En muchos casos ni siquiera la madre es informada de lo que se realizará en breve y simplemente se lleva a cabo, en estos casos las madres deben exigir pedir toda la información necesaria sobre el procedimiento en cada caso de parto. Ellas tienen el derecho de saber y sentirse informadas ante cualquier dificultad.

Maniobra de Kristeller

Como hablamos anteriormente, otra de las maniobras que se ejecuta en la sala de parto pero cada vez menos frecuentemente, es la maniobra de Kristeller, este nombre se le atribuyó por el médico de origen polaco Samuel Kristeller quien estudio y confirmó el alumbramiento de una manera rápida y efectiva en el siglo XX.
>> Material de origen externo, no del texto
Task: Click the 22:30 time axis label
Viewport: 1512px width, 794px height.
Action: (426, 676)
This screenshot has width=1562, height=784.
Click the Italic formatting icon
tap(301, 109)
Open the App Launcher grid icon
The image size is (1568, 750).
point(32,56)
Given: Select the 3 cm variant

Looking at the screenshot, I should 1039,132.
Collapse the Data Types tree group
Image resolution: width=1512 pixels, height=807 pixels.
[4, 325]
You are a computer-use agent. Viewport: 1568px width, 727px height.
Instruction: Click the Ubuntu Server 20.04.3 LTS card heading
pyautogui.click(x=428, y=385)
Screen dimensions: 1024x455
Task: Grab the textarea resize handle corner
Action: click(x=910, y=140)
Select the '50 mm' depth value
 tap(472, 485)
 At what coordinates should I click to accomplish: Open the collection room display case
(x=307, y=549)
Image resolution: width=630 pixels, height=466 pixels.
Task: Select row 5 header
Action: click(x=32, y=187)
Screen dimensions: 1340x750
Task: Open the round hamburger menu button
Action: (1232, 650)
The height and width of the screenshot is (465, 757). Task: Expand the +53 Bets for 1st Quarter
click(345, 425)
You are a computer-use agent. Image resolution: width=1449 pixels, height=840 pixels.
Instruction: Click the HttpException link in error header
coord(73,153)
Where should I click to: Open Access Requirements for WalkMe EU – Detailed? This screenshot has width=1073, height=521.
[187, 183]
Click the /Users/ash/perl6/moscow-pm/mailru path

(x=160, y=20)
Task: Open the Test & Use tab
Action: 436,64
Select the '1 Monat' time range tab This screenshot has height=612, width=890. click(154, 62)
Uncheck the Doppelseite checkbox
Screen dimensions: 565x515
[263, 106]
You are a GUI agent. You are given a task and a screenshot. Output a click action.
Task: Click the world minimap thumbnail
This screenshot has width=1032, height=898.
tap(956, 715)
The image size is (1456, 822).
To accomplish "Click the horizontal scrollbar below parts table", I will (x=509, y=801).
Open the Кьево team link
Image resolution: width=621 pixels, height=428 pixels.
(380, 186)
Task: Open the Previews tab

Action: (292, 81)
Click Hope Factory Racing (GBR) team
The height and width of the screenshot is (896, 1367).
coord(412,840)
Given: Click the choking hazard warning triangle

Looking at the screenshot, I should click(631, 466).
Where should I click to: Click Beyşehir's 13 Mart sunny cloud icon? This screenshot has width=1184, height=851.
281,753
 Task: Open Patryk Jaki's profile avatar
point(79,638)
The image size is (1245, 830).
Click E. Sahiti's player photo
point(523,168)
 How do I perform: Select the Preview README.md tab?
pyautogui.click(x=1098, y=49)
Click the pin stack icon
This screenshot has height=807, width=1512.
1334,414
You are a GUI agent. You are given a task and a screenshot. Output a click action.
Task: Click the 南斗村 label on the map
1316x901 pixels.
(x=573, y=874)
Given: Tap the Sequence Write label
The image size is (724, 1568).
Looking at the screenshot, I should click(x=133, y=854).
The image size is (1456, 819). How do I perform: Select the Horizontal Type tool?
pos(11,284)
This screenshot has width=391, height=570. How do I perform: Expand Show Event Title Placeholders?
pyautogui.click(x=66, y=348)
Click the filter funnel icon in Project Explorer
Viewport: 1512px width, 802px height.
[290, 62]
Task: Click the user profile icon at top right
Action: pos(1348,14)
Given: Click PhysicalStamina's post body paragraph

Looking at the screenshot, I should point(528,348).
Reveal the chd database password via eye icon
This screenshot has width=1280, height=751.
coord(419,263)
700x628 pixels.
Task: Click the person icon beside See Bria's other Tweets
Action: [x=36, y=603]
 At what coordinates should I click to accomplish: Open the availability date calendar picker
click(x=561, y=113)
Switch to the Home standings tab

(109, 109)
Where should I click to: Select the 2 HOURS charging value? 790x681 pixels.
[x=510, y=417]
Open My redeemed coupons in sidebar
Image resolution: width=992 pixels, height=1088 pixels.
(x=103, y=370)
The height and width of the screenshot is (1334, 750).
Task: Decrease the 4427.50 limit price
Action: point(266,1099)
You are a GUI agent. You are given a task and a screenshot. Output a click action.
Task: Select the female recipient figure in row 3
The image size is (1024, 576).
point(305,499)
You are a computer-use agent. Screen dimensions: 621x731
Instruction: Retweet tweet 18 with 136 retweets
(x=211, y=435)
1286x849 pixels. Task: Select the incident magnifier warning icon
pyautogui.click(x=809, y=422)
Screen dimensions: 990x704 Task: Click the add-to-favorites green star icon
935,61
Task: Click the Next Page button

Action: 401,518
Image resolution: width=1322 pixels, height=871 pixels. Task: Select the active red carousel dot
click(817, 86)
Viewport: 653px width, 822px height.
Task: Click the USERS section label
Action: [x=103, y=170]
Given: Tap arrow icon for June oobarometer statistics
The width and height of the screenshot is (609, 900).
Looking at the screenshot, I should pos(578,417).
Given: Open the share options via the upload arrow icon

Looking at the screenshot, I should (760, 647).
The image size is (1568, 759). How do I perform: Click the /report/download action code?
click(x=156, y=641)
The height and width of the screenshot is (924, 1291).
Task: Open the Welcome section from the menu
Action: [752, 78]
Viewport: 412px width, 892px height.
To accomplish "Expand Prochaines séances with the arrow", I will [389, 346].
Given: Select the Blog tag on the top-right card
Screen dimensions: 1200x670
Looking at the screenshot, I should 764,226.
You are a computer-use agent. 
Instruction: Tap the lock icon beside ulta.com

Kristeller ideó ésta maniobra con el objetivo de fortalecer las contracciones uterinas cuando se masajeaba el útero y se presionaba continuamente. Éste procedimiento se utiliza en casos muy concretos ya que la única ventaja es acabar lo antes posible con el parto aunque en ocasiones sea riesgoso para la madre y el bebé.

A continuación exponemos un comentario médico-legal sobre la maniobra de Kristeller según Pilar de la Cueva (ginecóloga) y Francisca Fernández (abogada):

La Sociedad Española de Ginecología y Obstetricia, en sus recomendaciones de 2007, afirma que la maniobra de Kristeller está contraindicada para facilitar el descenso del feto. Esta maniobra puede causar a la madre traumatismos que van desde hematomas y dolor en las inserciones musculares y fractura de costillas hasta rotura del útero e inversión uterina, que pueden provocar a su vez hemorragias graves y, en casos extremos, conducir a la extirpación del útero. En cuanto al bebé, también puede producirle traumatismos y lesiones como las del plexo braquial, que provocan la parálisis de Erb.

Normalmente, la maniobra de Kristeller se realiza para acabar antes con el parto, pero no por razones de verdadera emergencia. Si éste fuera el caso, estarían indicadas otro tipo de intervenciones. En lugar de realizar esta maniobra, los asistentes deberían respetar los tiempos de la mujer, animarla a adoptar posturas que favorezcan el descenso del feto (verticales), permitirle beber para que reponga líquidos y evitarle situaciones o intervenciones que pudieran estar aumentando su cansancio, procurándole confort físico y psicológico.

Cualquier intervención médica requiere el consentimiento previo del paciente. Para recabar este consentimiento los profesionales sanitarios están obligados a informar a las usuarias, como mínimo, de las indicaciones, efectos adversos y alternativas existentes, para que puedas elegir. El consentimiento informado es una figura médico legal con un profundo fundamento ético, que es el derecho de toda persona a decidir sobre la propia salud y el propio cuerpo.  La Ley 41/2002, de 14 de noviembre, Básica Reguladora de la Autonomía del Paciente y de Derechos y Obligaciones en Materia de Información y Documentación Clínica garantiza el derecho todo paciente o usuario a negarse a una intervención o tratamiento médico. Además, ello «no dará lugar al alta forzosa cuando existan tratamientos alternativos».

La maniobra de Kristeller no sólo es indeseable en sí misma, sino que existen multitud de alternativas mucho más eficaces y, lo más importante, exentas de riesgo.